_What the task asks_: What is needed is the exact text of each line in the listing below from the one with "This screenshot has height=386, width=461." up to and including the one with "Open the three-dot more options menu", and no pictures.

_Provided data_:
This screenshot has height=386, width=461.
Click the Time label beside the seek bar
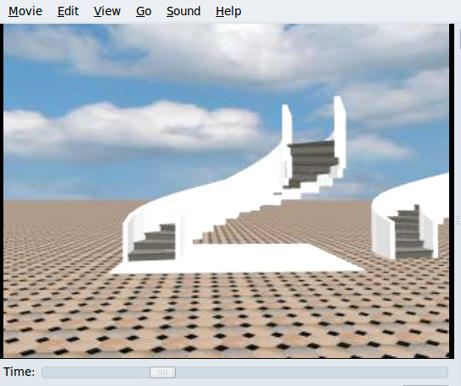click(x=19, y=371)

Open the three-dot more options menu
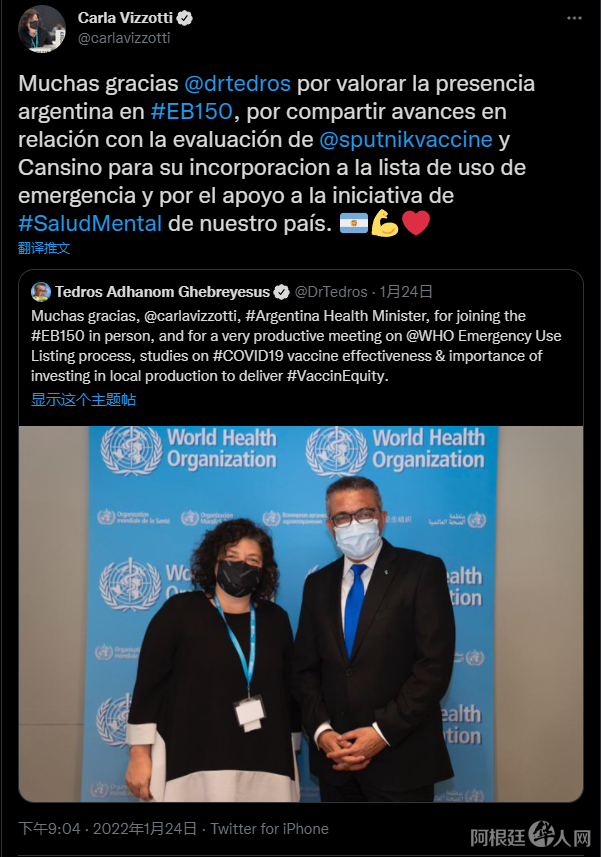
* * *
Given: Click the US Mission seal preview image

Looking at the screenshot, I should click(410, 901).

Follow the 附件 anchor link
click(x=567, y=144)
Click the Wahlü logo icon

_Solution to this task_:
This screenshot has height=386, width=461.
Click the Time label beside the seek bar
click(x=19, y=371)

Open the three-dot more options menu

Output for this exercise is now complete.